As shown in Figure 2b, sixteen PGSPSs are placed in specific areas of the sole, which are divided into different regions according to the structure of the human foot and the distribution of foot pressure [36]. These regions are the phalanx (region one), metatarsus (region two), midfoot (region three), and heel (region four); each includes multiple sensors for accurate pressure measurements. Figure 2c shows the structure of a sensing point that consists of a PGSPS and two FPCs. The two FPCs act as the faces of the insole to encapsulate the PGSPS system and realize connectivity. Each FPC contains exposed conductive film at the sixteen positions to realize the electrical connection with a PGSPS. Each PGSPS leads to the detection interface through the FPC and connects the data processing module for testing. By applying a reference voltage to the PGSPSs, the MCP3008 A/D converter can obtain the analog voltage (VA) by calculating the resistance change in a PGSPS by the formula VA = Rref/(Rref + Rsensor) VCC. Then, the MCP3008 changes the VA to a digital signal (VD) by the formula VD = (210 VA)/Vref. After that, the signal processing module (as shown in Figure 2d) processes the signals and transmits them through Bluetooth to the smartphone software to display gait information. During real-time monitoring, the system conducts 150 reads per second. The whole smart sole system is shown in Figure 2e (without the smartphone for signal display). This method is suitable for the low-cost mass manufacturing of intelligent insoles, and it is easy to achieve customized designs for people with different foot types. It can be directly used as the actual insole in shoes or sandals for daily health and exercise monitoring. In addition, for a single PGSPS, by recording the curve of current varying with pressure at a constant voltage, we can obtain the power consumption. In the full-scale test of 0–150 kPa, with 80 mm/min extrusion speed, the average power of the PGSPS is 0.21 mW. This low power consumption means that the PGSPS can be used in real-time long-term monitoring.

#### [Recorded information]
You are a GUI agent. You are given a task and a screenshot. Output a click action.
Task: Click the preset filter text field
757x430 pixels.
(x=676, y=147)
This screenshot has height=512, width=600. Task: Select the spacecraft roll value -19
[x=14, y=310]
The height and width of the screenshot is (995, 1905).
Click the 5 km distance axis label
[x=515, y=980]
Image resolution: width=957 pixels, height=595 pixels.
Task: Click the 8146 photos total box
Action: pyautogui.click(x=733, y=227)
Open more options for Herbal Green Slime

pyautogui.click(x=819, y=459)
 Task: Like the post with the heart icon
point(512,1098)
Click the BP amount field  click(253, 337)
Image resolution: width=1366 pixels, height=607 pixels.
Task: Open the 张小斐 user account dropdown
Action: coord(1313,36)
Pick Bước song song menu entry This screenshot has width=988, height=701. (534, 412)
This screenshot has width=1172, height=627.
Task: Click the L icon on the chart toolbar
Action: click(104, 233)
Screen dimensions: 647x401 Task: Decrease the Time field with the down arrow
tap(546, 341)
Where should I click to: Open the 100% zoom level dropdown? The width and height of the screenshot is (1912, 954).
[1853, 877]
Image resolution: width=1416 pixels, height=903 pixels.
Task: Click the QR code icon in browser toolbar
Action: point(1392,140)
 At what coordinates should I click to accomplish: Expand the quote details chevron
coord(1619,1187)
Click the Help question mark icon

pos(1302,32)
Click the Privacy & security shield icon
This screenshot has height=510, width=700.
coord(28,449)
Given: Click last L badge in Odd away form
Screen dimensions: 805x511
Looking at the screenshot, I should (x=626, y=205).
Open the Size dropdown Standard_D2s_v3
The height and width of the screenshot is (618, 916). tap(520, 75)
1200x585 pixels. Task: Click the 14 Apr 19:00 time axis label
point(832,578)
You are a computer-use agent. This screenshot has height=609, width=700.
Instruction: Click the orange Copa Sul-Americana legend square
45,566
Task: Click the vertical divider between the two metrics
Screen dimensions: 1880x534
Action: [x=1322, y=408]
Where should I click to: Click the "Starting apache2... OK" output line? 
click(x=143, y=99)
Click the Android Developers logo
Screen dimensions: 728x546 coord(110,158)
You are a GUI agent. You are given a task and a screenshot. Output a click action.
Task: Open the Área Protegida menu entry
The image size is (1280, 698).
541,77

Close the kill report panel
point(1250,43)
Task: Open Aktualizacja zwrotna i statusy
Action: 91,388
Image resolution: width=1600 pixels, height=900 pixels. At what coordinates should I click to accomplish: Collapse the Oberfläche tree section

#### [Required action 1]
According to the smart insole passage, how many reads per second does the system conduct during real-time monitoring?
#### [Required action 2]
Write the next part of the smart insole passage, starting after its final sentence.

#### [Answer area 1]
150 reads per second.

#### [Answer area 2]
2.3. Characterization and Testing Methods

The micromorphology and structure of the PGSPS were characterized by a field emission electron scanning microscope (FESEM) (JSM-7001F) (JEOL, Tokyo, Japan). Raman characterization was performed using LabRAM HR Evolution (HORIBA, Kyoto, Japan). The mechanical properties of the PGSPS were observed and recorded in real-time with a mechanical tester (SHIMADZU AGS-X/EZ-X) (SHIMADZU, Kyoto, Japan) and a digital multimeter (RIGOLDM3068) (RIGOL Technologies, Beijing, China). The preliminary gait test that was performed using the insole consisted of sixteen PGSPSs with the help of a DMM7510 71/2 DIGIT MULTIMETER (Tektronix, Johnston, OH, USA). In the final in-shoe real-time monitoring system based on the PGSPS, the gait signals of an adult were monitored real-time, gait information was transmitted wirelessly and displayed on a smartphone.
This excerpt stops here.